• _Brief_: Every line from the one containing "[Simple State Management" to the one containing "marketing (217, 887)" in the records below, both included, must be set down exactly, and no other line.

• _Available data_:
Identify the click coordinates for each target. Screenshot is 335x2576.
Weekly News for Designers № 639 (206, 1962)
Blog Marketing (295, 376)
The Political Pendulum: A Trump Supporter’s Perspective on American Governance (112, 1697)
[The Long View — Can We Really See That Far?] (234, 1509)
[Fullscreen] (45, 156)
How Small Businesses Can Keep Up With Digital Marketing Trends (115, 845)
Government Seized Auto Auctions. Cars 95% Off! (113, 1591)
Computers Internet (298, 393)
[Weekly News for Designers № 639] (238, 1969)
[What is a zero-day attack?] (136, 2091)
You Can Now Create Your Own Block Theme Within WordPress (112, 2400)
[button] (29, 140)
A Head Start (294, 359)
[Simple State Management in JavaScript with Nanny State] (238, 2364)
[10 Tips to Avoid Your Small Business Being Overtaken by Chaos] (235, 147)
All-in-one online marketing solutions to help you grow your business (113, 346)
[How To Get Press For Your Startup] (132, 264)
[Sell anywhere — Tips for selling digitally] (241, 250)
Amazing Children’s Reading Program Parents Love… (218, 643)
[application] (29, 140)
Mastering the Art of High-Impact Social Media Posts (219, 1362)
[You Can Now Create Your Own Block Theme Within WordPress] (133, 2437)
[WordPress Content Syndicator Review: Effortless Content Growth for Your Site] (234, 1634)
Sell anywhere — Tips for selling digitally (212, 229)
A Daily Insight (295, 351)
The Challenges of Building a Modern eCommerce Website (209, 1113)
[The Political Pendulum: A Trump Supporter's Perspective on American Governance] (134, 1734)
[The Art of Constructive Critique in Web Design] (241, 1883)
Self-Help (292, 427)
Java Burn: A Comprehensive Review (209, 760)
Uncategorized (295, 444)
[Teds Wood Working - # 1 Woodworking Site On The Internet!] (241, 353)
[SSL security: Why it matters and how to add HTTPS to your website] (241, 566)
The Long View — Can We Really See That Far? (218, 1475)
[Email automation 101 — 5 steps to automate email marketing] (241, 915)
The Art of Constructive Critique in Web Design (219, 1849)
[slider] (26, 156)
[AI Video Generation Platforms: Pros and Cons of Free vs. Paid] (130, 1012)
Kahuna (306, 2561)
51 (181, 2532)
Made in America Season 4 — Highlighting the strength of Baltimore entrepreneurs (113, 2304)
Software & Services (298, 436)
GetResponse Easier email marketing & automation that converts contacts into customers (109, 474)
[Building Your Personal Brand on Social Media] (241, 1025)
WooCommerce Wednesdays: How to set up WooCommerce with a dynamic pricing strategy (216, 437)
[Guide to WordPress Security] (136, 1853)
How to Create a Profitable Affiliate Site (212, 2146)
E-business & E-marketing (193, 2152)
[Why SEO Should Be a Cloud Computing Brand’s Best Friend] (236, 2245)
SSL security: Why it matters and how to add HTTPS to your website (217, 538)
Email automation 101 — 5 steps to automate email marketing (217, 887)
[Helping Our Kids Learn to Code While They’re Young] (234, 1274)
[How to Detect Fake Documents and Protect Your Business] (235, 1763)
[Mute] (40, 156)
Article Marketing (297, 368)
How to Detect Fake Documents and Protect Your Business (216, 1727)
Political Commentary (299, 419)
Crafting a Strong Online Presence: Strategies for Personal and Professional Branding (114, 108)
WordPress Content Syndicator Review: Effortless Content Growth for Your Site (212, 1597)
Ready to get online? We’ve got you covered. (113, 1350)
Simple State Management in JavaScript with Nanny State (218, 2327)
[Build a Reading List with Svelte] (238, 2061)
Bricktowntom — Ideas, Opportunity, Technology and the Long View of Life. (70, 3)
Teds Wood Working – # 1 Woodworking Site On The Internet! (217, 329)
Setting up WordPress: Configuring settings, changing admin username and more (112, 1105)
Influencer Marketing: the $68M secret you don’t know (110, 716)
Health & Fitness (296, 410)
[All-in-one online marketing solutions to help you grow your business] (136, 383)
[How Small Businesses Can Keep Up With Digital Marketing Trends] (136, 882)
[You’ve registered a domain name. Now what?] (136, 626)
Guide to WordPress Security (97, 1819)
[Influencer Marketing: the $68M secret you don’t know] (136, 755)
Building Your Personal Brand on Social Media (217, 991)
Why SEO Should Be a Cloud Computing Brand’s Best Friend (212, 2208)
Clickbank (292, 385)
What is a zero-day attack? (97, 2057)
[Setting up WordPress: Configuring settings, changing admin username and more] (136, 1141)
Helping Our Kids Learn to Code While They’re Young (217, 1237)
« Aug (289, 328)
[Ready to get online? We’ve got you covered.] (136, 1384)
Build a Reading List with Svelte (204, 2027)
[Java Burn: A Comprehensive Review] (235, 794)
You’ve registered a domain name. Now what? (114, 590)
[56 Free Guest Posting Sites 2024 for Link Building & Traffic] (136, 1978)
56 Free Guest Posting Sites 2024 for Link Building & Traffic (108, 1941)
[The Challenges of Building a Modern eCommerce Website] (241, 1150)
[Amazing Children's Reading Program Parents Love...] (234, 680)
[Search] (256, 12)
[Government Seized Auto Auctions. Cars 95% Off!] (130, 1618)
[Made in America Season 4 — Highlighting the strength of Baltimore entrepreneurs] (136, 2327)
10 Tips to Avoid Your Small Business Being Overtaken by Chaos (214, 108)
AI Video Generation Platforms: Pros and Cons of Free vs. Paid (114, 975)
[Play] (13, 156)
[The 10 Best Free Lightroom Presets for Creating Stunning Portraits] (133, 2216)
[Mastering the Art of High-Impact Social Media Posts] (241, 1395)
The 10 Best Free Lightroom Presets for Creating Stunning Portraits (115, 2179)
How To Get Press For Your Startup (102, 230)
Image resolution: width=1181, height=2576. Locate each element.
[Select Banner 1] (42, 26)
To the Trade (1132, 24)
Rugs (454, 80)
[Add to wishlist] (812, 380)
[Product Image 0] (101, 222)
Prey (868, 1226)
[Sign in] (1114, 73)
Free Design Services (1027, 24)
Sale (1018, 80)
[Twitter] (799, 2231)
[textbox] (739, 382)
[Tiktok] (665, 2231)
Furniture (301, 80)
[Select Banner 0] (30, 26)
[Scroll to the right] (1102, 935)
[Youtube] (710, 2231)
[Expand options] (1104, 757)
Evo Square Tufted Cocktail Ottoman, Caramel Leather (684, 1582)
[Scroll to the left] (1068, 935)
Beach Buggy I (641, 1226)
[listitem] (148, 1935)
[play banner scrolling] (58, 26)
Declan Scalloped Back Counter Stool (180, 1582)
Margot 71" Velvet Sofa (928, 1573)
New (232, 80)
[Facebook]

• _Finished task_:
[Simple State Management in JavaScript with Nanny State] (238, 2364)
[10 Tips to Avoid Your Small Business Being Overtaken by Chaos] (235, 147)
All-in-one online marketing solutions to help you grow your business (113, 346)
[How To Get Press For Your Startup] (132, 264)
[Sell anywhere — Tips for selling digitally] (241, 250)
Amazing Children’s Reading Program Parents Love… (218, 643)
[application] (29, 140)
Mastering the Art of High-Impact Social Media Posts (219, 1362)
[You Can Now Create Your Own Block Theme Within WordPress] (133, 2437)
[WordPress Content Syndicator Review: Effortless Content Growth for Your Site] (234, 1634)
Sell anywhere — Tips for selling digitally (212, 229)
A Daily Insight (295, 351)
The Challenges of Building a Modern eCommerce Website (209, 1113)
[The Political Pendulum: A Trump Supporter's Perspective on American Governance] (134, 1734)
[The Art of Constructive Critique in Web Design] (241, 1883)
Self-Help (292, 427)
Java Burn: A Comprehensive Review (209, 760)
Uncategorized (295, 444)
[Teds Wood Working - # 1 Woodworking Site On The Internet!] (241, 353)
[SSL security: Why it matters and how to add HTTPS to your website] (241, 566)
The Long View — Can We Really See That Far? (218, 1475)
[Email automation 101 — 5 steps to automate email marketing] (241, 915)
The Art of Constructive Critique in Web Design (219, 1849)
[slider] (26, 156)
[AI Video Generation Platforms: Pros and Cons of Free vs. Paid] (130, 1012)
Kahuna (306, 2561)
51 (181, 2532)
Made in America Season 4 — Highlighting the strength of Baltimore entrepreneurs (113, 2304)
Software & Services (298, 436)
GetResponse Easier email marketing & automation that converts contacts into customers (109, 474)
[Building Your Personal Brand on Social Media] (241, 1025)
WooCommerce Wednesdays: How to set up WooCommerce with a dynamic pricing strategy (216, 437)
[Guide to WordPress Security] (136, 1853)
How to Create a Profitable Affiliate Site (212, 2146)
E-business & E-marketing (193, 2152)
[Why SEO Should Be a Cloud Computing Brand’s Best Friend] (236, 2245)
SSL security: Why it matters and how to add HTTPS to your website (217, 538)
Email automation 101 — 5 steps to automate email marketing (217, 887)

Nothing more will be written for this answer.